Es muy importante el lugar, pero no solo con el formato PPP sino con otros que también tengan financiamiento privado. Hay una oportunidad concreta, por el aumento de la confianza y la credibilidad con el proceso de cambio de Argentina, de complementar el financiamiento del Tesoro y los organismos multilaterales con otras fuentes, como el BID, el BM o la CAF.  Menciono 3 iniciativas en marcha. Una es el primer contrato de financiamiento diferido que hizo el Gobierno: el llamado que hicimos para construir una parte de la canalización del Río Salado en la provincia de Buenos Aires. Ya está en la calle y tiene un presupuesto de U$S 500 millones. El Gobierno pagará, como máximo y durante el desarrollo de la obra, el 50% y el resto, pagarlo diferido a lo largo de cuatro años. Como en un país normal: no pagarla en efectivo y no tener una restricción presupuestaria en el corto plazo. Una segunda iniciativa es la desconsolidación de AySA, que será posible hacerla tras el saneamiento que hicimos de la empresa tras el aumento de tarifa promedio de 400% en 2016. Que fue hecho exitosamente y con una política de tarifa social: fuimos de 19.000 cuentas a 260.000 hoy. La empresa tenía un subsidio cruzado nacional de 80% y hoy opera cercana a un equilibrio. La readecuación de la empresa se hará firme con la nueva Ley de Presupuesto y, además, en diciembre vamos a hacer una emisión de deuda de la empresa, y no del Estado, para sumar nuevas fuentes de financiamiento para adelantar el plan de infraestructura. Pensamos emitir, en una primera etapa, U$S 500 millones y a lo largo de 2018, quizás llegar a U$S 1.000 millones para financiar obras. La tercera iniciativa es el llamado a manifestación de interés de obras con financiamiento privado que hicimos hasta el 15 de diciembre por 38 proyectos. Son unos U$S 9.500 millones. Han sido priorizados por las provincias y tienen viabilidad técnica. Hay un gran interés por parte de los privados.

 

O sea que no va a haber un ajuste en 2018, como dicen algunos economistas, por la necesidad de bajar el déficit fiscal de 4,2% a 3,2% del PIB…

El Presupuesto, que está hecho para ser cumplido y ejecutado, como hicimos en 2017, ya tiene un compromiso significativo con la infraestructura y, en concreto, con el Plan Nacional del Agua, que tiene garantizado una parte significativa de su financiamiento. Además, se agregan esas iniciativas que comentaba antes y que no se sumen en el déficit fiscal. Hoy no tenemos un problema de deuda y podemos apalancarnos allí.
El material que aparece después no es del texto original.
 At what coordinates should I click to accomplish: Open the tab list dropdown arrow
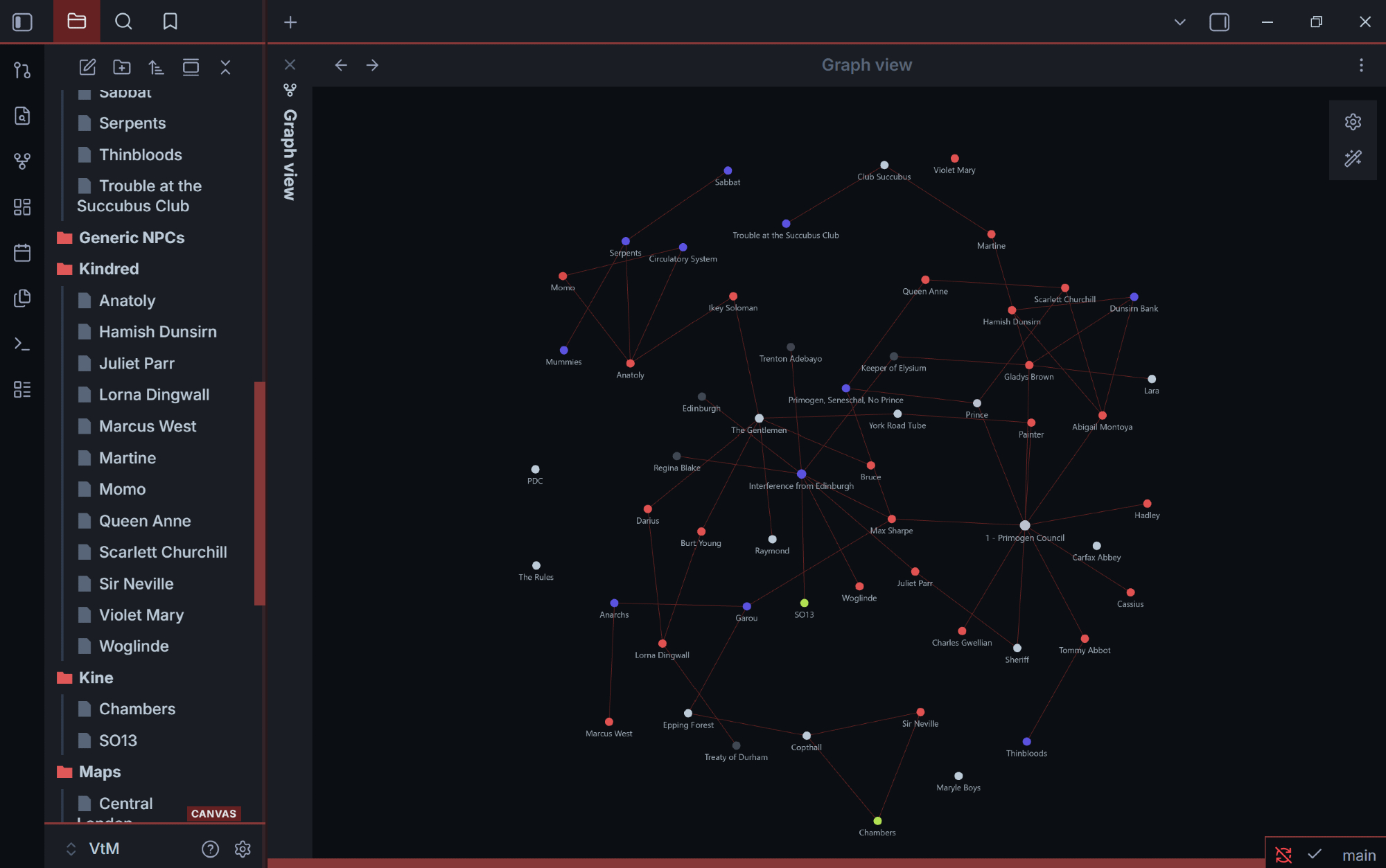point(1179,21)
Allí también ayuda el saneamiento institucional que ha hecho AySA. Pensemos que hay empresas públicas en la región que son superavitarias, cotizan en Bolsa y ya operan exitosamente en otros países.

 

Hoy, hay 7 millones de argentinos sin acceso a agua potable y casi 20 M, sin acceso a cloacas. El plan es llevar cloacas a 75% de la población y universalizar el acceso a agua potable. ¿Es un norte y una idea a futuro, como Pobreza Cero o un compromiso vinculante y alcanzable en no mucho tiempo?

Ese eje del plan requiere una inversión de U$S 22.000 millones. Es muy significativa. Ese objetivo se puede alcanzar en doce años y un cuello de botella será el financiamiento, pero también se deberá ampliar la cadena de abastecimiento del sector, como ya está pasando, para satisfacer el avance de las obras. Cuando asumió Eduardo Frei en Chile, que también era ingeniero y tenía una situación similar, aunque con una población menor, logró la universalidad de ambos servicios y superar el 85% de la capacidad de tratamiento. Son objetivos viables y están íntimamente vinculados con la reducción de la pobreza, como muestran diversos estudios.